Yiyang Shen, Yutian He, Weiran Wang, and Qihang Lin (arXiv 2026-05-08) propose penalty-based first-order methods for bilevel problems where both upper- and lower-level problems are minimax; their deterministic algorithm finds an ε-KKT point with tilde O(ε^{-4}) oracle complexity.

Key details

  • They show convex constrained lower-level minimization can be reformulated via Lagrangian duality as a special case of their framework, yielding a tilde O(ε^{-4}) complexity that improves on the prior tilde O(ε^{-7}) bound.
  • The paper extends to the stochastic setting (only stochastic gradient oracles) and proves a stochastic method finds a near-ε-KKT point with tilde O(ε^{-9}) stochastic oracle complexity.
Source evidence

Abstract

We study a class of bilevel optimization problems in which both the upper- and lower-level problems have minimax structures. This setting captures a broad range of emerging applications.
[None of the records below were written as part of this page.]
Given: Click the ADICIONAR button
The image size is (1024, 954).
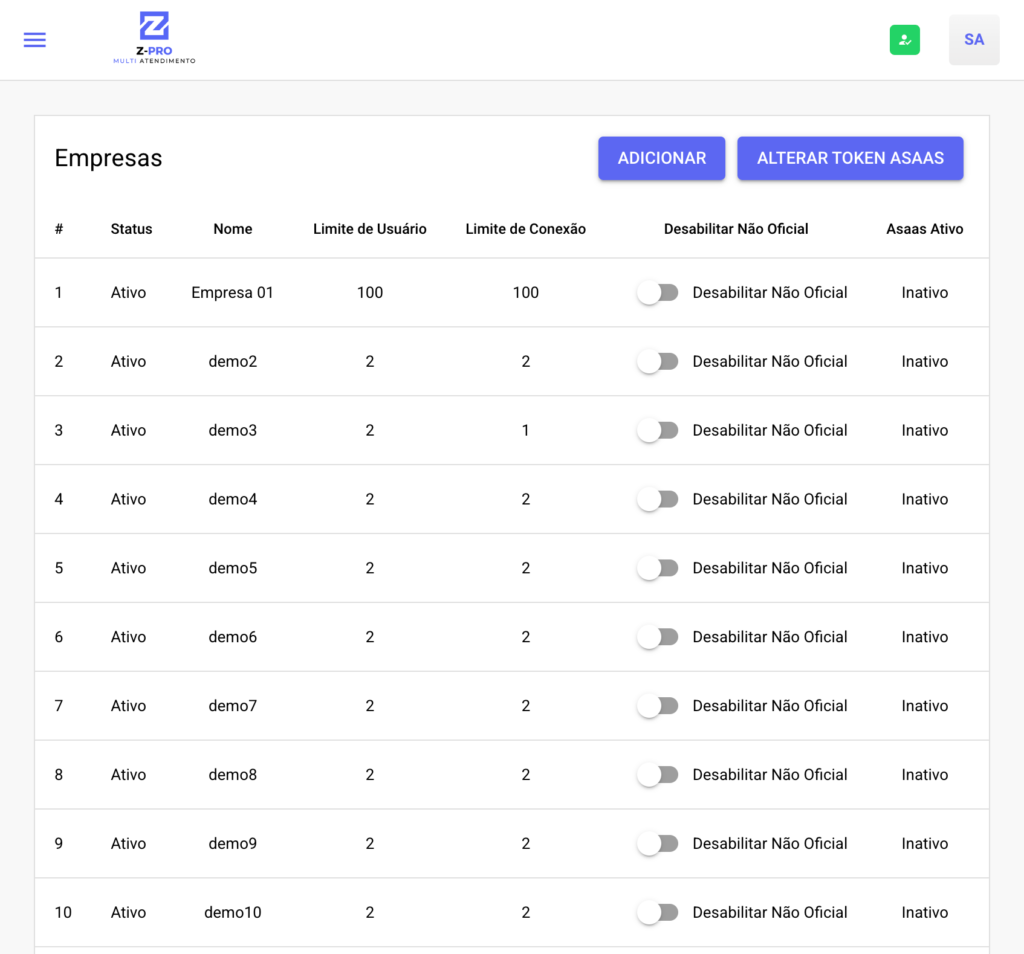Looking at the screenshot, I should pyautogui.click(x=661, y=158).
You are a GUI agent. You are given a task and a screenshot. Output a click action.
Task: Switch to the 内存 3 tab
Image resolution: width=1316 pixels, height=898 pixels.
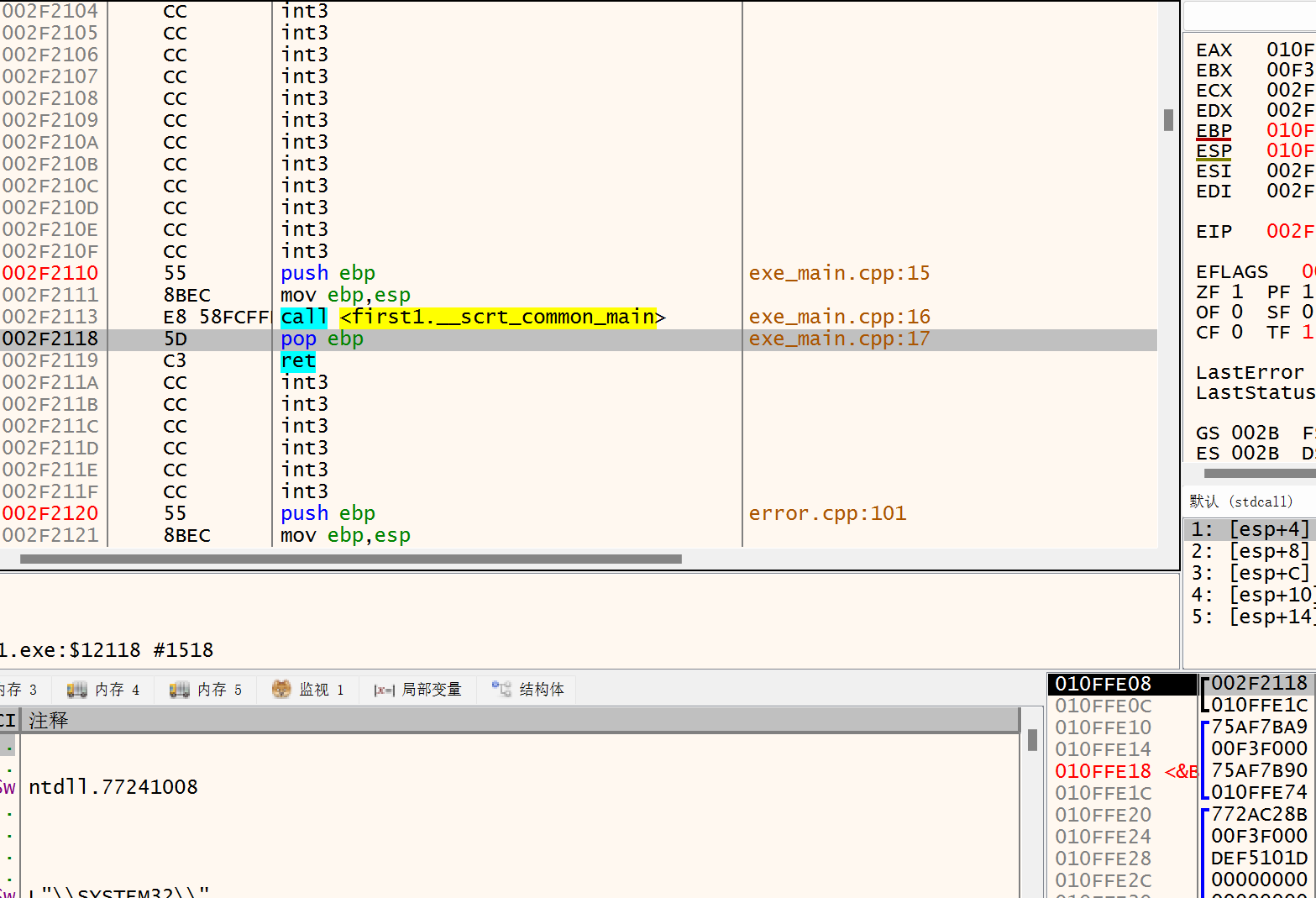point(20,690)
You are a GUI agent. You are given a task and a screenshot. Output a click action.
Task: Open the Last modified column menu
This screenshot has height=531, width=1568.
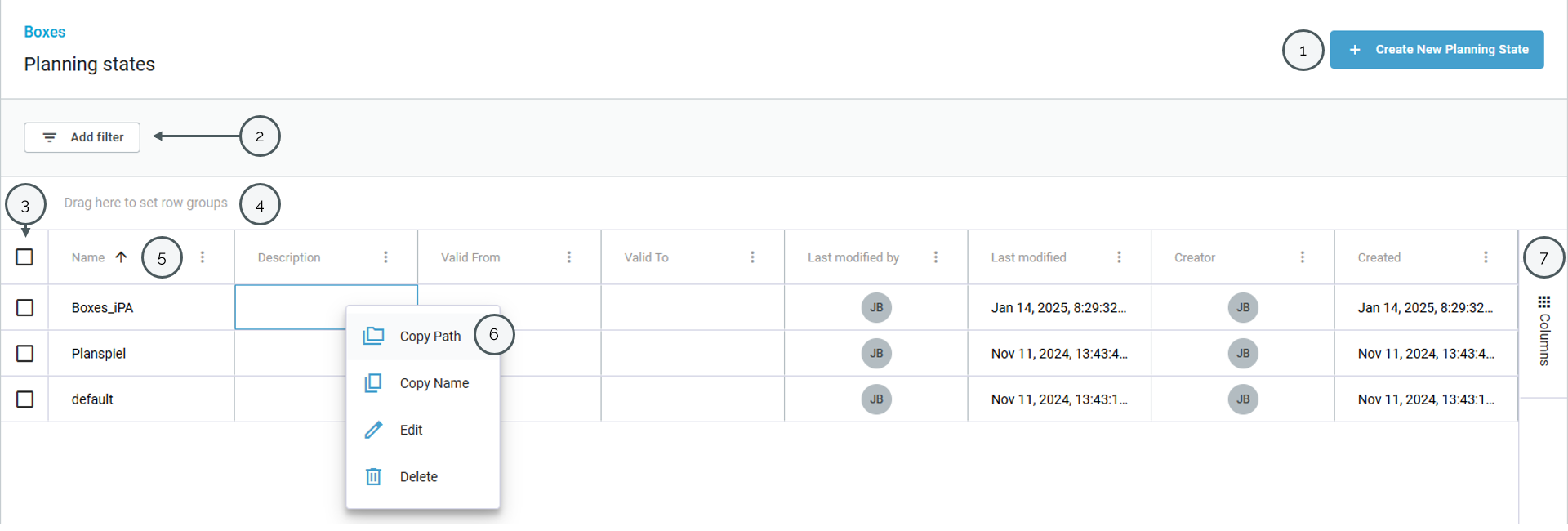(x=1119, y=257)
Despite the extensive literature on bilevel optimization and minimax optimization separately, existing methods mainly focus on bilevel optimization with lower-level minimization problems, often under strong convexity assumptions, and are not directly applicable to the minimax lower-level setting considered here. To address this gap, we develop penalty-based first-order methods for bilevel minimax optimization without requiring strong convexity of the lower-level problem. In the deterministic setting, we establish that the proposed method finds an $ε$-KKT point with $\tilde{O}(ε^{-4})$ oracle complexity. We further show that bilevel problems with convex constrained lower-level minimization can be reformulated as special cases of our framework via Lagrangian duality, leading to an $\tilde{O}(ε^{-4})$ complexity bound that improves upon the existing $\tilde{O}(ε^{-7})$ result. Finally, we extend our approach to the stochastic setting, where only stochastic gradient oracles are available, and prove that the proposed stochastic method finds a nearly $ε$-KKT point with $\tilde{O}(ε^{-9})$ oracle complexity.